IRAN: Iran Deputies To Mull Draft Law Restricting Women's Right To Travel

Date: 
Friday, November 16, 2012
Source: 
Radio Free Europe
Countries: 
Asia
Western Asia
Iran
PeaceWomen Consolidated Themes: 
General Women, Peace and Security
Human Rights

Lawmakers in Iran are preparing to consider legislation that may drastically alter an adult woman's ability to obtain a passport and travel outside the country.

The draft law, set to go before the 290-seat Majlis, stipulates that single women up to the age of 40 must receive official permission from their father or male guardian in order to obtain travel documents.

Under current law, all Iranians under 18 years of age -- both male and female -- must receive paternal permission before receiving a passport. Married women must receive their husband's approval to receive the documents.

The proposal is expected to find support in the conservative Majlis.

Distinct Disadvantage

Critics say the draft law is the latest attack on women in a country whose Islamic leaders are eager to scale back a burgeoning rights movement.

Human rights lawyer and Nobel Peace laureate Shirin Ebadi told RFE/RL's Radio Farda that Iran's interpretation of Shari'a law puts girls and women at a distinct disadvantage.

​​"According to our laws, if a 9-year-old girl commits a criminal offense, she will be tried and punished exactly as a 40-year-old person would," Ebadi says. "But if she wants to leave the country she is required, until the age of 40, to get permission from her father [for a passport]. If her father is deceased, she has to get permission from a judge."

Iran's civil code overwhelmingly favors fathers and husbands in all personal matters related to marriage, divorce, inheritance, and child custody.

Girls may be legally married as early as 13, and some lawmakers argue the age may, under Islamic interpretation, drop as low as 9. All women require permission from a male guardian to marry, regardless of their age.

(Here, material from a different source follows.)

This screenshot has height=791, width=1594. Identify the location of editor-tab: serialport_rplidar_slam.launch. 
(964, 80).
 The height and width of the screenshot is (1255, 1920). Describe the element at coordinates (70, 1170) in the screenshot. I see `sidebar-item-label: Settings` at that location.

Under Iranian law, women are also strictly compromised in terms of rights to compensation and giving legal testimony.

They are also bound by a strictly observed Islamic dress and conduct code, which forbids casual contact with the opposite sex and ordains that a woman must keep her hair and body covered in public.

Such laws are often used as a pretext to crack down on political opponents.

Some Successes

Lawyer Nasrin Sotoudeh, a prominent advocate for women's and children's rights, is currently serving a six-year sentence in Tehran's notorious Evin prison for a range of charges, including violating the Islamic dress code for appearing in public without a head scarf.


Nasrin Sotoudeh is in the fourth week of a hunger strike. (file photo)
​​Sotoudeh, who in October was co-awarded the European Union's Sakharov Prize for Freedom of Thought, is in the fourth week of a hunger strike.

Women's rights activists have seen some success in fighting back against some of the harsher aspects of Shari'a law.

One campaign claims to have reduced the number of women facing death by stoning for convictions of prostitution or adultery.

Another, the 1 Million Signatures campaign backed by Ebadi, has helped call attention to the stark legal discrimination against women in Iranian laws.

Ebadi, who now works in London after fleeing Iran amid rising harassment, says the rights movement has caused discomfort among Tehran's ruling establishment.

"Feminist movements have become very large, very active in Iran. Women are fighting for equal rights. Equal rights are the first pillar of democracy," Ebadi says. "So the government is using different ways to create restrictions for women."

The draft law on passports and travel comes just months after Iran announced it was closing dozens of university-level courses to women across the country.

Education officials defended the change, saying single-gender courses were needed to reestablish "balance" in the republic's universities, where female students outnumber males 3-to-2.

The move was seen as an attempt to weaken the country's cadres of politically active, well-educated women.

But at a time of low population growth and high unemployment, it may also be an attempt to force independent, working women back into traditional roles as homemakers and mothers.